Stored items
* * * * *

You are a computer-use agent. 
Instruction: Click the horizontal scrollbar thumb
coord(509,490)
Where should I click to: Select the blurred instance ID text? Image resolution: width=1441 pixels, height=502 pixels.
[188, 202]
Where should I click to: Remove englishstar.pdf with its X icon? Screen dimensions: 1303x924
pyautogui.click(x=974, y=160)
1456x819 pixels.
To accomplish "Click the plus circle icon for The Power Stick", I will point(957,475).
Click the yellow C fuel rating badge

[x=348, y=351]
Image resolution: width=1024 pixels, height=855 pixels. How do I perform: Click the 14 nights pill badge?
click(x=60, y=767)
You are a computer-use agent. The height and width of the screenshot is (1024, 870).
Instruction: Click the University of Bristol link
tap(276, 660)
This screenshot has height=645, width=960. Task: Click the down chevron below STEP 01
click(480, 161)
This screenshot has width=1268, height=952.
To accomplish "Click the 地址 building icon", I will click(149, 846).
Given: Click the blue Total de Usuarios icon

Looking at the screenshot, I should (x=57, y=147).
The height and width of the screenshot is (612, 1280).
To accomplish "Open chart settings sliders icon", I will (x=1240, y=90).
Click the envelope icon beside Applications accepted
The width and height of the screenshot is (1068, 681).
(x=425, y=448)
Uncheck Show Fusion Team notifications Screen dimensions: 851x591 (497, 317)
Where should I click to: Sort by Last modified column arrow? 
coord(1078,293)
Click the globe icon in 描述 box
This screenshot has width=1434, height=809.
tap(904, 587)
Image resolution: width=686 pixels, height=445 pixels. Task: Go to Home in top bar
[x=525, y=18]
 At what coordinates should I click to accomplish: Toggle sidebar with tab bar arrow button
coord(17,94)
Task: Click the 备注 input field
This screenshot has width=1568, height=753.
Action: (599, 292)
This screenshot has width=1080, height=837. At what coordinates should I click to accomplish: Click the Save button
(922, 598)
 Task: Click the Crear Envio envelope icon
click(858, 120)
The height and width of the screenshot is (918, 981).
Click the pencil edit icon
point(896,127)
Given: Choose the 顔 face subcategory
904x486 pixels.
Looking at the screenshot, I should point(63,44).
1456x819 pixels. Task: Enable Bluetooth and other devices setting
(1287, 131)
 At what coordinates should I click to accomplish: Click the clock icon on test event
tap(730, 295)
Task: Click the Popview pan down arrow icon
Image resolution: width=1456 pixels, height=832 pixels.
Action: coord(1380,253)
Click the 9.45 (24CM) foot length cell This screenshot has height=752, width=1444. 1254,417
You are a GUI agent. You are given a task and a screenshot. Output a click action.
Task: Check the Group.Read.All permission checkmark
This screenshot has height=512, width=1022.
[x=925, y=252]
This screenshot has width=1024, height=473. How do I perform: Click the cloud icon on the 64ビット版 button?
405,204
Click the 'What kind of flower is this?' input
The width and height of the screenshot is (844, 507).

* * * * *

**What the task requires:**
Go through the records above and copy each one exactly.

**Exercise response:**
You are a computer-use agent. 
Instruction: Click the horizontal scrollbar thumb
coord(509,490)
Where should I click to: Select the blurred instance ID text? Image resolution: width=1441 pixels, height=502 pixels.
[188, 202]
Where should I click to: Remove englishstar.pdf with its X icon? Screen dimensions: 1303x924
pyautogui.click(x=974, y=160)
1456x819 pixels.
To accomplish "Click the plus circle icon for The Power Stick", I will point(957,475).
Click the yellow C fuel rating badge

[x=348, y=351]
Image resolution: width=1024 pixels, height=855 pixels. How do I perform: Click the 14 nights pill badge?
click(x=60, y=767)
You are a computer-use agent. The height and width of the screenshot is (1024, 870).
Instruction: Click the University of Bristol link
tap(276, 660)
This screenshot has height=645, width=960. Task: Click the down chevron below STEP 01
click(480, 161)
This screenshot has width=1268, height=952.
To accomplish "Click the 地址 building icon", I will click(149, 846).
Given: Click the blue Total de Usuarios icon

Looking at the screenshot, I should (x=57, y=147).
The height and width of the screenshot is (612, 1280).
To accomplish "Open chart settings sliders icon", I will (x=1240, y=90).
Click the envelope icon beside Applications accepted
The width and height of the screenshot is (1068, 681).
(x=425, y=448)
Uncheck Show Fusion Team notifications Screen dimensions: 851x591 (497, 317)
Where should I click to: Sort by Last modified column arrow? 
coord(1078,293)
Click the globe icon in 描述 box
This screenshot has width=1434, height=809.
tap(904, 587)
Image resolution: width=686 pixels, height=445 pixels. Task: Go to Home in top bar
[x=525, y=18]
 At what coordinates should I click to accomplish: Toggle sidebar with tab bar arrow button
coord(17,94)
Task: Click the 备注 input field
This screenshot has width=1568, height=753.
Action: (599, 292)
This screenshot has width=1080, height=837. At what coordinates should I click to accomplish: Click the Save button
(922, 598)
 Task: Click the Crear Envio envelope icon
click(858, 120)
The height and width of the screenshot is (918, 981).
Click the pencil edit icon
point(896,127)
Given: Choose the 顔 face subcategory
904x486 pixels.
Looking at the screenshot, I should point(63,44).
1456x819 pixels. Task: Enable Bluetooth and other devices setting
(1287, 131)
 At what coordinates should I click to accomplish: Click the clock icon on test event
tap(730, 295)
Task: Click the Popview pan down arrow icon
Image resolution: width=1456 pixels, height=832 pixels.
Action: coord(1380,253)
Click the 9.45 (24CM) foot length cell This screenshot has height=752, width=1444. 1254,417
You are a GUI agent. You are given a task and a screenshot. Output a click action.
Task: Check the Group.Read.All permission checkmark
This screenshot has height=512, width=1022.
[x=925, y=252]
This screenshot has width=1024, height=473. How do I perform: Click the cloud icon on the 64ビット版 button?
405,204
Click the 'What kind of flower is this?' input
The width and height of the screenshot is (844, 507).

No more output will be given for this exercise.